4 représentant·es de la FSU ont été reçu·es en audience le mardi 28 septembre par le DASEN pour faire le point sur la situation de l’école un mois après la rentrée.

Comme c’est bien souvent le cas maintenant, le DASEN n’avait qu’une heure à nous consacrer. Nous regrettons vivement que le « dialogue social » avec le DASEN soit systématiquement écourté. Si les « collaborateur·rices » du DASEN sont à même de répondre à nos questions, il est évident que c’est le DASEN, et lui seul qui peut être décisionnaire et qui peut répondre à nos demandes.

L’intersyndicale a abordé plusieurs sujets concernant le premier et le second degré.

Modification des rythmes scolaires dans la comcom Mellois en Poitou

Nous avons interrogé le DASEN sur l’avancée de ce dossier que nous suivons depuis plusieurs mois maintenant.

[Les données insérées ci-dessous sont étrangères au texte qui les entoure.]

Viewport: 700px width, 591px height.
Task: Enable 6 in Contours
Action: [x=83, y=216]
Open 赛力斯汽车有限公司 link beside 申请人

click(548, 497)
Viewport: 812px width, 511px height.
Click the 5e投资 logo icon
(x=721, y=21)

Le DASEN a rencontré le 16 septembre les maires de cette communauté de communes. Il nous a dit avoir présenté le dossier des rythmes scolaires de façon très administrative.

Les conseils d’école devront avoir pris position pour début décembre. Ce, lors du premier conseil d’école ou lors d’un conseil d’école extraordinaire en novembre. Cette nouveauté nous a interpellé·es, puisque depuis le début de l’année, le DASEN avait dit que cette question serait abordée lors du premier conseil d’école. Le DASEN revient en partie sur cette décision, car il attend une communication de la part de la comcom pour expliquer ce calendrier.

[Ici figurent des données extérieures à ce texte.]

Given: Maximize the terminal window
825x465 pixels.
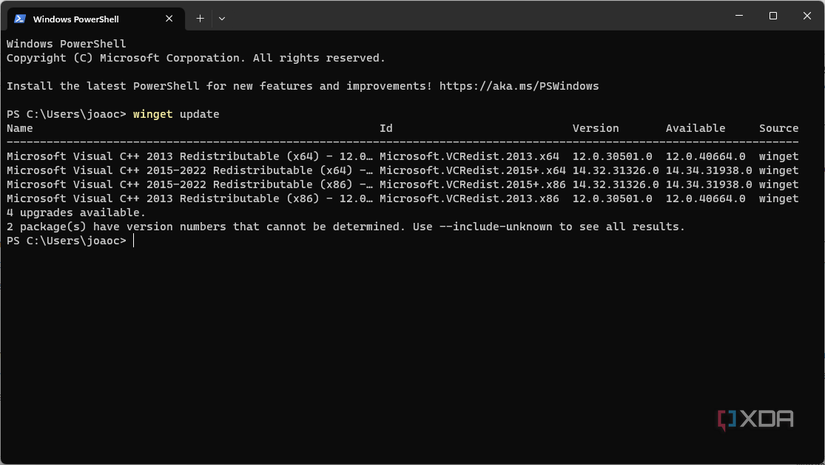Looking at the screenshot, I should click(773, 16).
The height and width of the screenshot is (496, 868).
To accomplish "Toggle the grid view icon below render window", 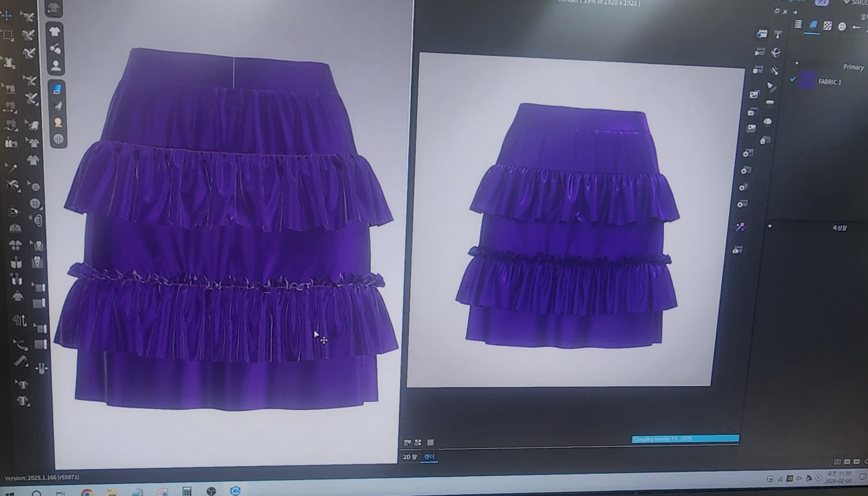I will (x=431, y=443).
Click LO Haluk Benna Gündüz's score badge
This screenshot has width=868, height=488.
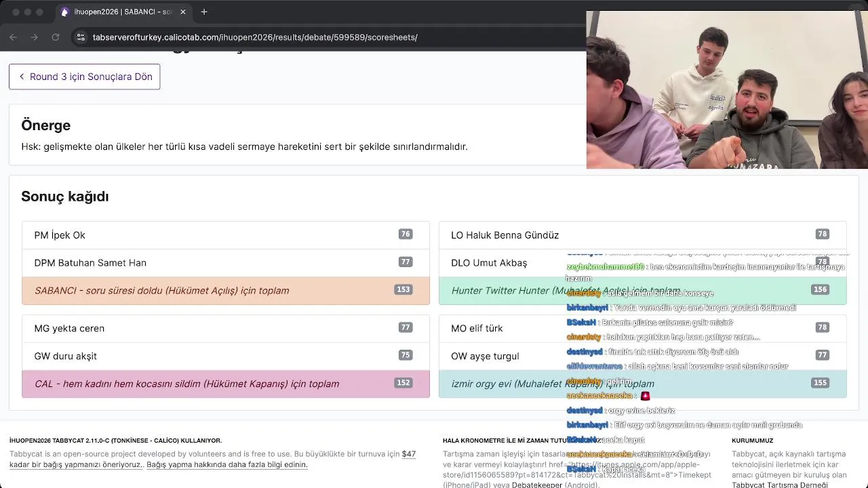tap(822, 235)
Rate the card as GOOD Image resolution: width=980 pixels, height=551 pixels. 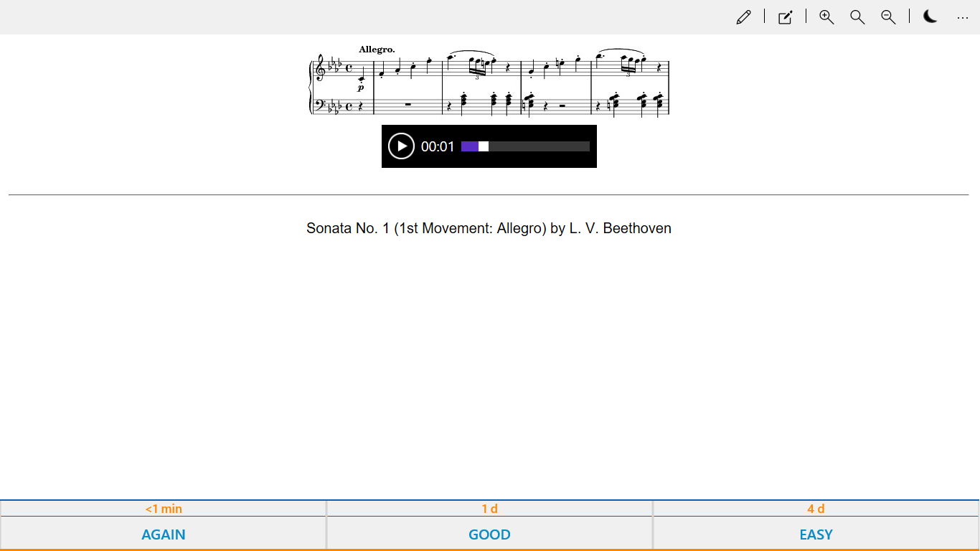pos(490,534)
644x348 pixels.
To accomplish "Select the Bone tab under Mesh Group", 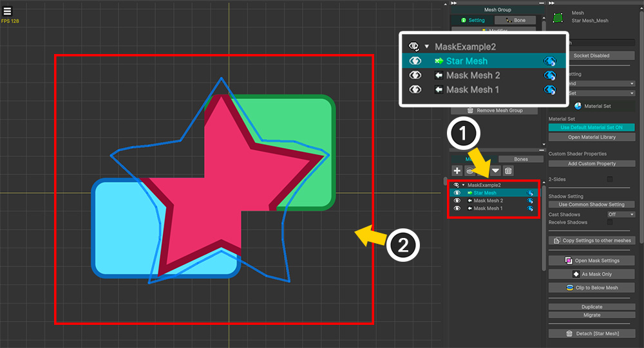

Nous avons vivement rappelé au DASEN que les collègues n’attendaient pas des communications de la part de la communauté de communes, mais de la part de leur supérieur hiérarchique. Il est donc important que les demandes et les explications viennent de lui.

Nous avons rappelé que les dates des premiers conseils d’école étaient très contraintes par les élections de délégué·es de parents d’élèves.

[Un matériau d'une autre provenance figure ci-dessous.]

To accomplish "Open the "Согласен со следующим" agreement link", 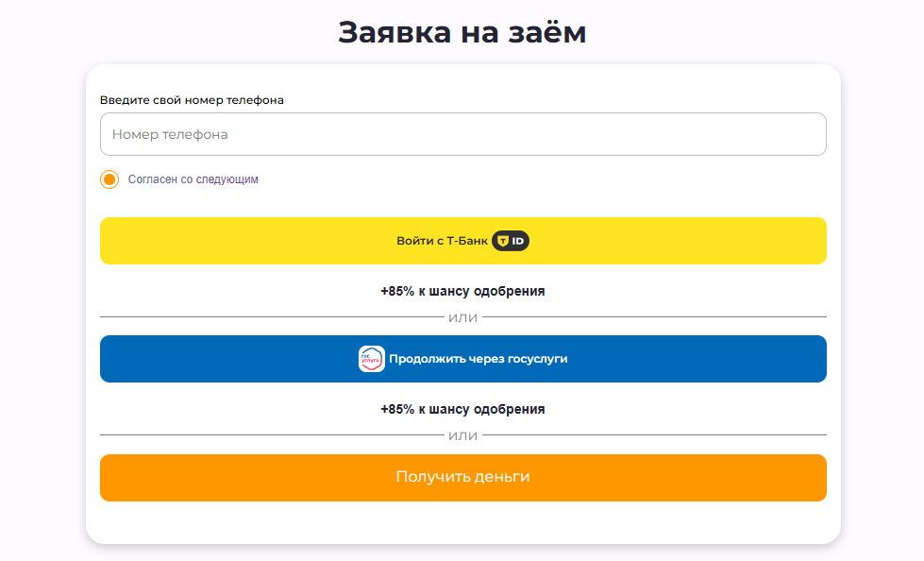I will tap(193, 179).
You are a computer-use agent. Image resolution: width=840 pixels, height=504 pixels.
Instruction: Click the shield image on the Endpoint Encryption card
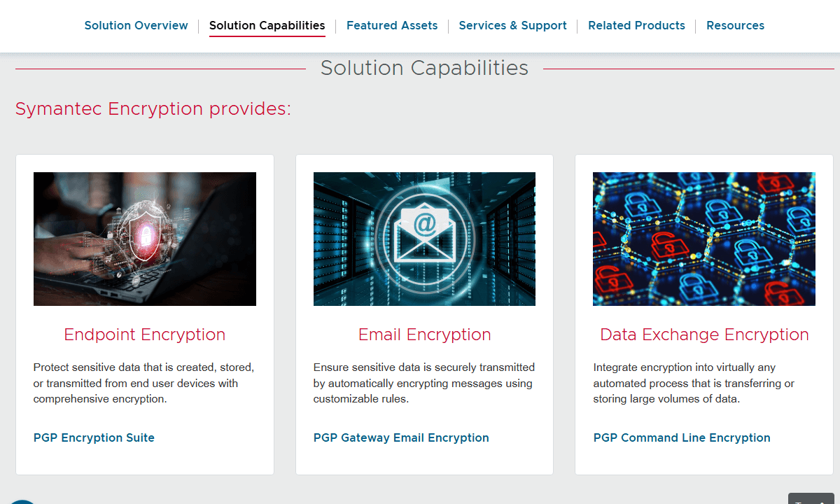[x=144, y=239]
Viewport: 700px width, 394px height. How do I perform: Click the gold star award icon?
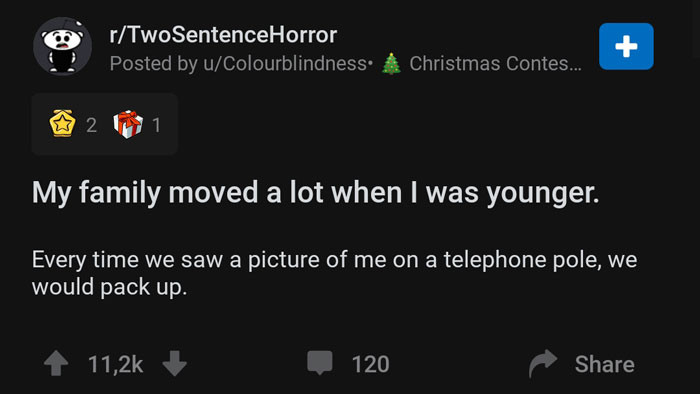tap(62, 123)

Suite aux résultats des conseils d’école, les élu·es devront se positionner sur un rythme scolaire pour le territoire. En effet, le DASEN nous a rappelé que, dans les textes, les écoles d’une même comcom devaient être sur un même rythmes. Textes que nous allons bien entendu vérifier. A notre sens, l’argument organisationnel qui nous est ressorti systématiquement ne tient pas.

Il ne sera donc pas possible d’avoir des rythmes différents qui respecteraient les souhaits de chaque CE. Nous avons rappelé au DASEN que cela n’allait pas améliorer la situation sur le territoire !

Enfin, le DASEN tranchera en fonction de la règle suivant : Si la demande est la même de la part des conseils d’école et de la comcom, il la respectera, s’ il n’y a pas consensus, c’est statu quo, et on reste sur du 4,5 jours !

On en revient donc toujours à la même chose ! Aucune avancée dans ce dossier depuis des années.

Nous avons aussi rappelé au DASEN que les équipes souhaitaient pouvoir se positionner en connaissance de cause, à savoir, connaître l’organisation qui sera proposée pour les activités périscolaires si c’est le rythme 4,5 jours qui est retenu. Il semble que le DASEN a pris cette demande en note … la suite au prochain épisode.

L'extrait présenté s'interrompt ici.